Task prompt
Nothing outside the range below should be printed. Output exactly the lines from the line with "Aircraft Security Seal (18, 2351)" to the line with "Packaging Security Tape (21, 2371)", both included.

Saved entries:
──────────────────────────────

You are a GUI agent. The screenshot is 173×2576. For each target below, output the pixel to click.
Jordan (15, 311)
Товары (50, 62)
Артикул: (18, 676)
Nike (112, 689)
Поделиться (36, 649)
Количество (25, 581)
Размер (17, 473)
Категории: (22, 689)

──────────────────────────────

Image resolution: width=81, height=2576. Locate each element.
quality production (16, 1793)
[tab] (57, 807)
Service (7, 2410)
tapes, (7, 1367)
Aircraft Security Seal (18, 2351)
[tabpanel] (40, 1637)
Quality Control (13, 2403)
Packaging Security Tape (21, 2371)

──────────────────────────────

Solved problem
Aircraft Security Seal (18, 2351)
[tabpanel] (40, 1637)
Quality Control (13, 2403)
Packaging Security Tape (21, 2371)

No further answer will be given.